(Task): In the material below, begin at the line that has "Select the India tax zone tag", stop after the line that has "This screenshot has width=1360, height=644.", and transcribe those lines exactly, without pictures.
(Recorded information)
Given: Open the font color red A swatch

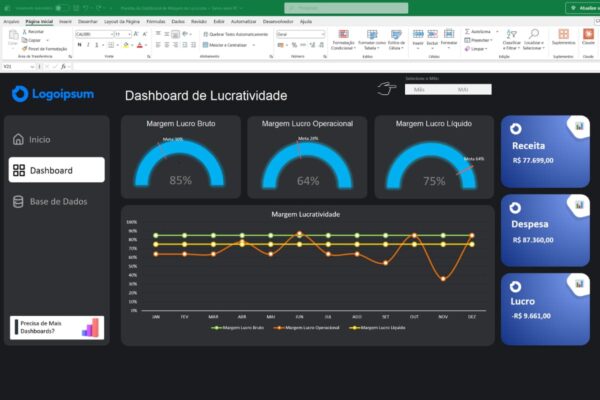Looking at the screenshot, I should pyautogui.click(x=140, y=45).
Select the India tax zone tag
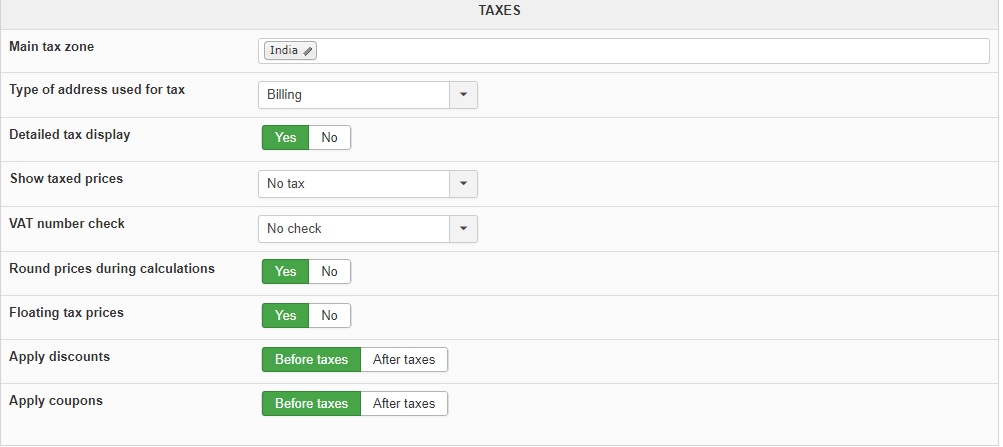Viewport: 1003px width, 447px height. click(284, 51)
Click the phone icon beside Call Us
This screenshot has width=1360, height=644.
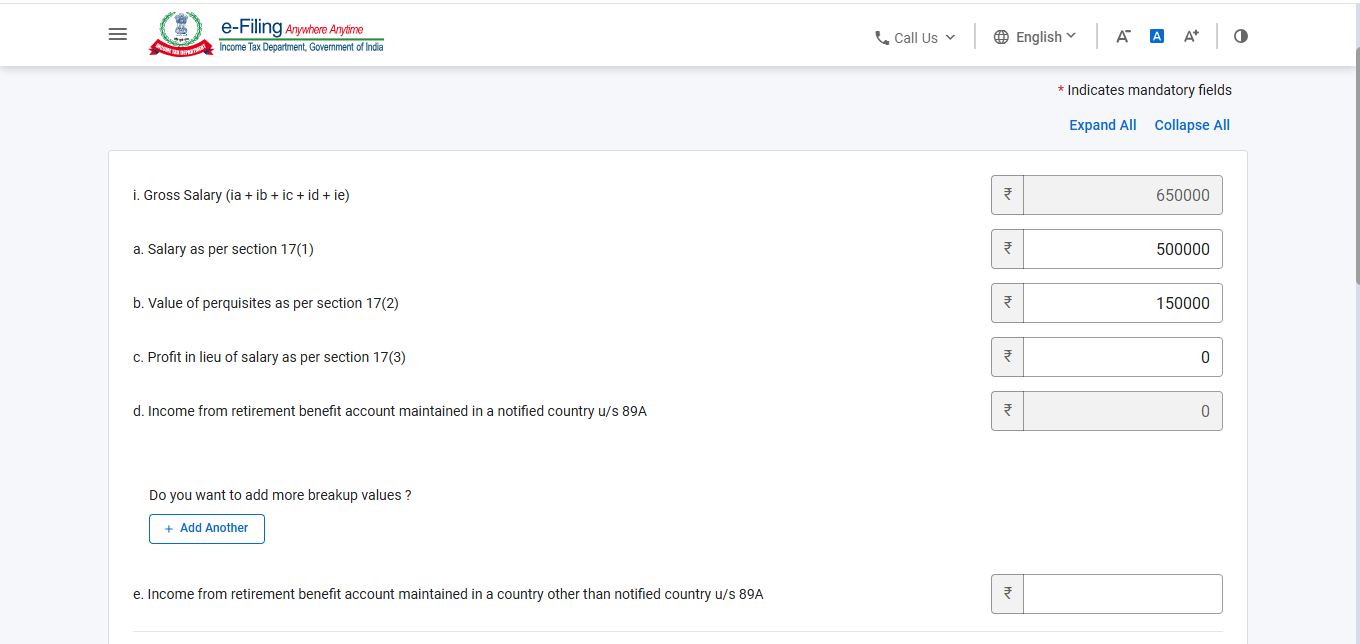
(End Recorded information)
(Recorded information)
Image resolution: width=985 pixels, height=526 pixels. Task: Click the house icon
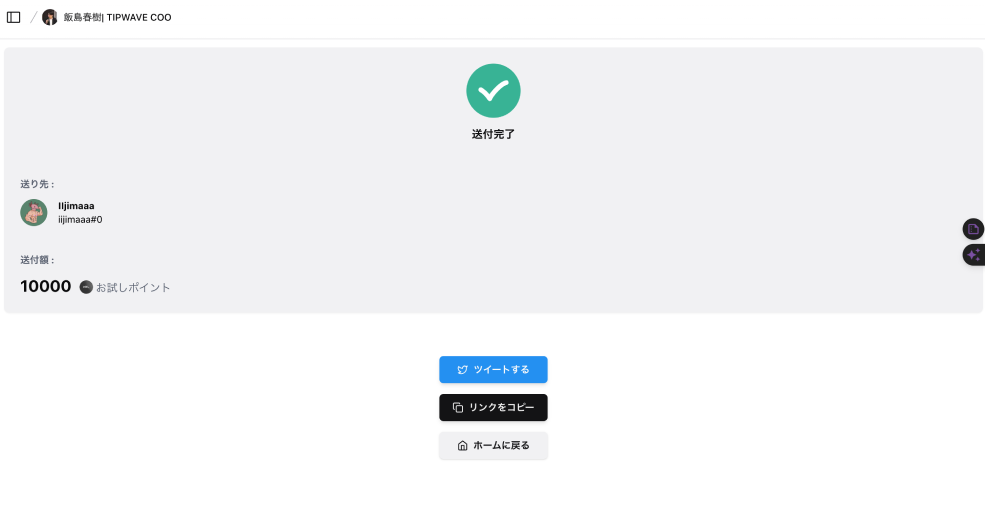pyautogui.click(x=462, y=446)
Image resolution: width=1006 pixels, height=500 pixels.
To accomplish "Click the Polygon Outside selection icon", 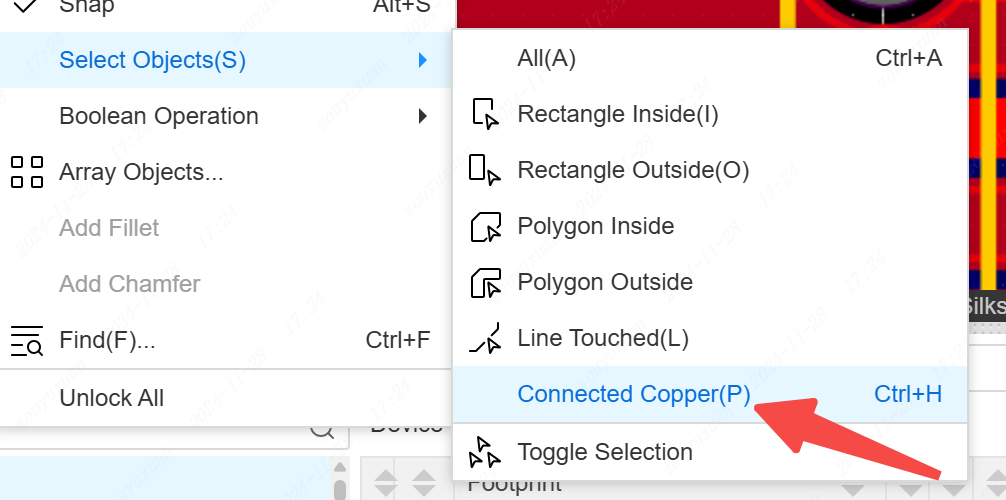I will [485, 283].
(End Recorded information)
(The completed task):
Select the India tax zone tag
Viewport: 1003px width, 447px height. click(284, 51)
Click the phone icon beside Call Us
This screenshot has width=1360, height=644.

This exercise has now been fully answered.